Thrombocytopenia is a low level of the clotting cells (thrombocytes or
platelets) in the blood. This results in a reduced
capacity for the blood to clot during injury. In the case of immune
thrombocytopenia, the
platelets are recognised by the immune system as foreign and antibodies are raised against them. Platelets that are tagged with an antibody are then taken out of the blood and destroyed by the spleen and to a certain extent by the liver. Platelets are produced in the bone marrow by cells called megakaryocytes. The platelets are released into the circulation and remain for 8-10 days. However, patients who have immune thrombocytopenia purpura (ITP), have their platelets destroyed by their immune system, in some cases in hours. This form of thrombocytopenia is not to be confused with that caused by certain drugs that can cause bone marrow suppression, such as long term use of anti-inflammatories. Patients with immune thrombocytopenia usually have the chronic form that can go into remission for a length of time but usually recurs.
There is some discrepancy in the literature about when someone is thrombocytopenic. Generally platelet counts are below 100 x 10
9/L for ITP to be diagnosed although some clinicians use 150 x 10
9/L as their cut off point. Often disease severity is only based on platelet count which can be misleading. There are other symptoms that present but not at the same platelet count for all patients. Other symptoms include easy bruising, a flat pin prick rash that doesn’t fade under pressure (petechiae) or a more blotchy rash (purpura) indicating spontaneous micro-bleeds, bleeding gums, heavy and prolonged menstruation in women, and for some patients a persistent fatigue. The haematologist should define a ‘safe’ platelet count for each patient based on when they get symptoms, their lifestyle (i.e. risks of injury) and their age and gender. In patients who have low platelets, the count alone is misleading, as the platelets that are present are younger and have a greater haemostatic activity (i.e. they are more efficient at clotting). Another reason why patients may develop symptoms at a different platelet count depends on where the antibody attaches to the platelet. If the antibody covers a vital part of the platelet, platelet dysfunction can occur which can effectively render the platelet inactive. However, many people live perfectly normal lives with a low platelet count and only require treatment when their platelet counts fall below the ‘safe’ level.

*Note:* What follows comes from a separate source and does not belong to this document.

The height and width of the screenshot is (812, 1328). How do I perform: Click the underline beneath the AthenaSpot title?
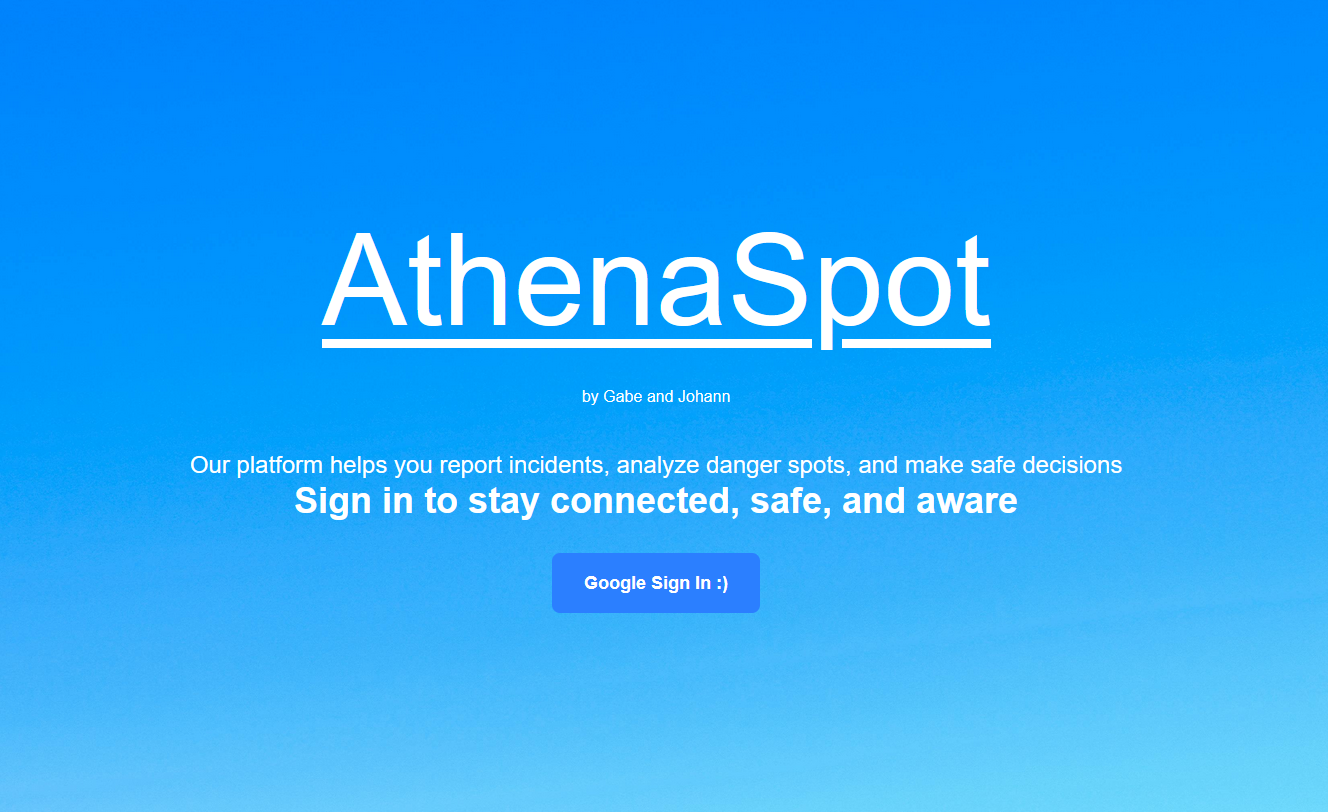(656, 344)
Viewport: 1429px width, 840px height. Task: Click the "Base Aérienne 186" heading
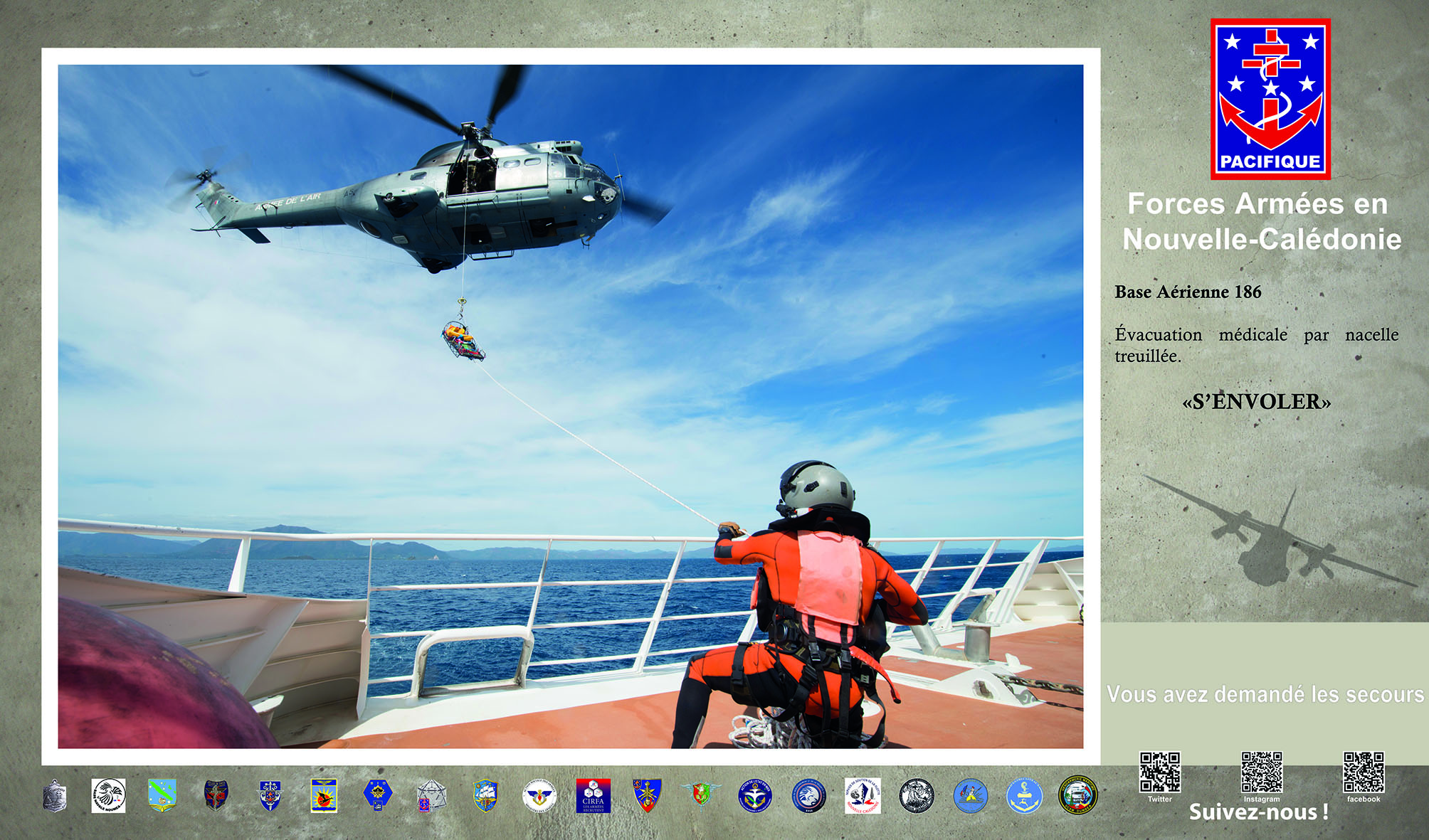click(x=1188, y=292)
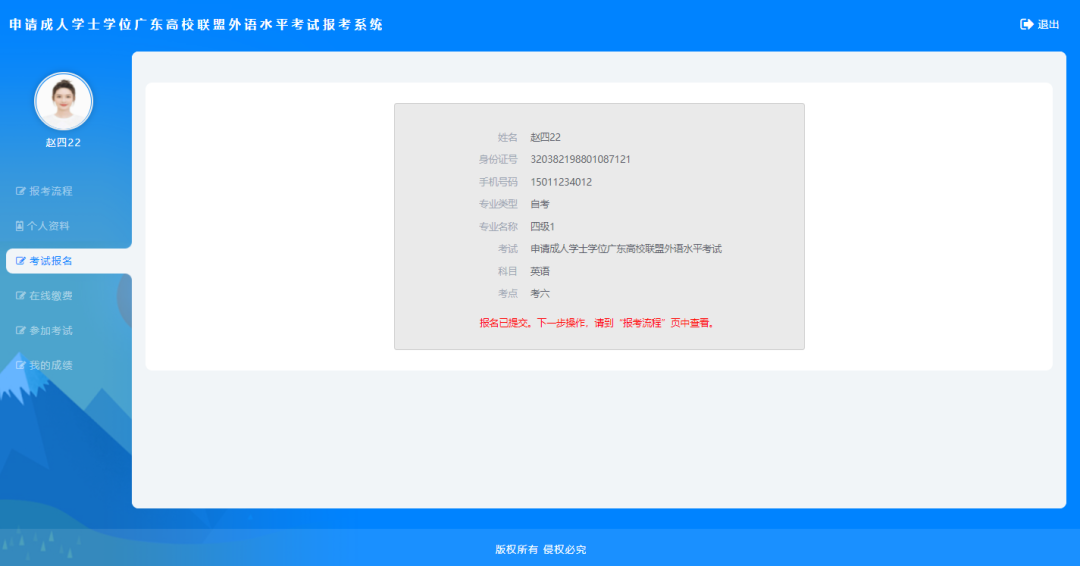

The first line treatment is usually a corticosteroid such as prednisone. These drugs are immunosuppressive and prevent the immune system from attacking the platelets. This is often a successful treatment and can increase platelet counts in as little as 5-7 days. However, the long term use of corticosteroids is usually not recommended and if required regular blood tests are performed to look for adverse affects such as osteopenia (loss of bone mass) and glucose intolerance. Examples of other treatments that are available are anti-D injections (if the patient’s blood group is rhesus positive), splenectomy (removal of the spleen, this is not as commonly used as in the past), immunosuppressants (such as azathioprine, mycophenylate, cyclosporine), B cell depletion (rituximab/rituxan), chemotherapy (vincristine, cyclophosphamide), thrombopoietin receptor agonists (platelet growth factors, e.g. romiplostim) and intravenous infusion of immunoglobulins (IVIG). Each treatment has side effects that need to be weighed up against the patient’s risk of a bleed and any other medical conditions that the patient may have.
This condition can be very scary for those who are newly diagnosed. However, it can be managed and most people still live very full and long lives. If you have just been diagnosed then I highly recommend the Platelet Disorder Support Association website (www.pdsa.org/index.htm). There is a wealth of information available and a forum where you can talk to others who live with the condition.